De Belgen keren terug uit Tabor zonder regenboogtrui en met vier medailles. Eerder een magere oogst voor de bakermat van het veldrijden.
Tweevoudig wereldkampioen Niels Albert maakt zich na het WK dan ook een beetje zorgen over de toekomst van de Belgische jeugd. "Er zitten niet meteen toppers aan te komen bij de jeugd", zegt Albert in Het Laatste Nieuws. "Maar je moet met twee woorden spreken. Arthur Van Den Boer en Mats Vanden Eynde, zijn eerstejaars. Zij verdienen nog krediet."
"Op die leeftijd is één jaar verschil niet te onderschatten. De fysieke ontwikkeling is niet gedaan, die gasten kunnen nog stappen zetten. Ik herinner me de jonge Wout van Aert. Dat was een sprinkhaan, een pink dik. Als je hem zag staan in zijn grote koerstrui, zou je hem vijf frank gegeven hebben.”
Prof worden
Toch zegt een jeugd-WK volgens Albert veel. "Ga maar na: alle toppers van vandaag hebben medailles of titels gepakt bij de junioren en beloften. Allemaal. Als je dit weekend geen top tien hebt gereden, is dat een veeg teken. Als er nu al tien of vijftien beter zijn, moet je niet te veel hopen."

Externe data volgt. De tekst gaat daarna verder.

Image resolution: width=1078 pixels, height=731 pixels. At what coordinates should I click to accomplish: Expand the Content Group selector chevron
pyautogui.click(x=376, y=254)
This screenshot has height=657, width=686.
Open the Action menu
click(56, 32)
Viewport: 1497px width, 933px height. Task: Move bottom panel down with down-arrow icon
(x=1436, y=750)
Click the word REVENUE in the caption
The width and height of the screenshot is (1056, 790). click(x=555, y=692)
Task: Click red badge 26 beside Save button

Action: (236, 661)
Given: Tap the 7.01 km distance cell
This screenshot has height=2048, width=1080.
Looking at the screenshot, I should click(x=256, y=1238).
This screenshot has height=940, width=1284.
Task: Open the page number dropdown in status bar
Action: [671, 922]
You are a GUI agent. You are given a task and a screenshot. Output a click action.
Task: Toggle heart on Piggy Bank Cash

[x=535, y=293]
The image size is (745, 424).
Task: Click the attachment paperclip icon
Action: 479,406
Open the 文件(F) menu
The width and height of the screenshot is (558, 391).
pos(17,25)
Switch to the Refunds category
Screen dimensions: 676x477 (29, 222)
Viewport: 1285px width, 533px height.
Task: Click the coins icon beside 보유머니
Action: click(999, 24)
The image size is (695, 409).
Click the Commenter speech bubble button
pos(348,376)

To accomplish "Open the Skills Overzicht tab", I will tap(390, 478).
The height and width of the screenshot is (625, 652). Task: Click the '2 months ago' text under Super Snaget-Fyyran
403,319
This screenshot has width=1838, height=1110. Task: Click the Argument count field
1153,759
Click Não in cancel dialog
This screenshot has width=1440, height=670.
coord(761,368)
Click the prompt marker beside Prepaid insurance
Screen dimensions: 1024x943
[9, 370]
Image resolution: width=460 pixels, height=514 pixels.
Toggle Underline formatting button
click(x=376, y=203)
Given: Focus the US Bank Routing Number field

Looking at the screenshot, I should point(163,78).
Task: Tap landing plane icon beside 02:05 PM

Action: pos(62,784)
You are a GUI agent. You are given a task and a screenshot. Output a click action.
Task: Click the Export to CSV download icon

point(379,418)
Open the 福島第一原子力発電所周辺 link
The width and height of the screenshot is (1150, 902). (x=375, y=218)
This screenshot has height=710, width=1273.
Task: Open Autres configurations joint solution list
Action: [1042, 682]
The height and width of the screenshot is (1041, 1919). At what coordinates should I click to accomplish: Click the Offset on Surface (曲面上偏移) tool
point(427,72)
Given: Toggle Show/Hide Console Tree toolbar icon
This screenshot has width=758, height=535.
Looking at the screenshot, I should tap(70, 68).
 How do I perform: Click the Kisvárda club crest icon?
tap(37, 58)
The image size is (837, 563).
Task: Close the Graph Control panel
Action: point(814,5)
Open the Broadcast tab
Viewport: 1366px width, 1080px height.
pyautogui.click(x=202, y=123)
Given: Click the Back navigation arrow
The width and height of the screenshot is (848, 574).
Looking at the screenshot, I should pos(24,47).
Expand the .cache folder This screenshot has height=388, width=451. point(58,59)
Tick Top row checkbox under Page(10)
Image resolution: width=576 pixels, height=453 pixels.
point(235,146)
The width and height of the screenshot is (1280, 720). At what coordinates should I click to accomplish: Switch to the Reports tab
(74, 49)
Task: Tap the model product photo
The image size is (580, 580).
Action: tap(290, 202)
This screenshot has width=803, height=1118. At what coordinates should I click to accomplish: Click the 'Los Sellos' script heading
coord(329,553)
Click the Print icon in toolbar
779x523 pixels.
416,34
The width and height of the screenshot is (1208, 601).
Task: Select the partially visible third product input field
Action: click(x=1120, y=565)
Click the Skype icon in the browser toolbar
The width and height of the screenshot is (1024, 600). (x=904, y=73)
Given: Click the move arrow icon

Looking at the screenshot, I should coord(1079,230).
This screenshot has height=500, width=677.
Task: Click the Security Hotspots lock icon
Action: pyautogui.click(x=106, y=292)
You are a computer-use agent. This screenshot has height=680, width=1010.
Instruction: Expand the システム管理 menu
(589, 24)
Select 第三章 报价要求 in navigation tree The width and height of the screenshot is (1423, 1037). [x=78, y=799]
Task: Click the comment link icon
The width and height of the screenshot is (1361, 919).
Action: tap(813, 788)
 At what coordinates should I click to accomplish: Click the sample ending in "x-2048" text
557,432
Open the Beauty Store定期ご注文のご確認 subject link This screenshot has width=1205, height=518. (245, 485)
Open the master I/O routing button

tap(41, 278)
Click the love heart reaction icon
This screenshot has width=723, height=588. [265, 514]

"Ik heb het gevoel dat ze er tegenwoordig wat snel vanuit gaan dat ze prof kunnen worden. Neen, neen, dat gebeurt alleen als je hard werkt. In het voetbal zijn ze daar precies slimmer in: daar beseffen ze beter dat die droom maar voor een kleine minderheid is weggelegd."
Concurrentie uit buiteland
Verder ziet Albert een opvallende trend die de mindere prestaties van de Belgen kan verklaren. "In het buitenland neemt de interesse voor de cross toe, en dus ook de concurrentie. Althans toch bij de jeugd. Frankrijk, Groot-Brittannië, Denemarken, Amerika... Ze zijn daar gaan beseffen dat veldrijden niet zo slecht is voor de explosiviteit en stuurvaardigheid."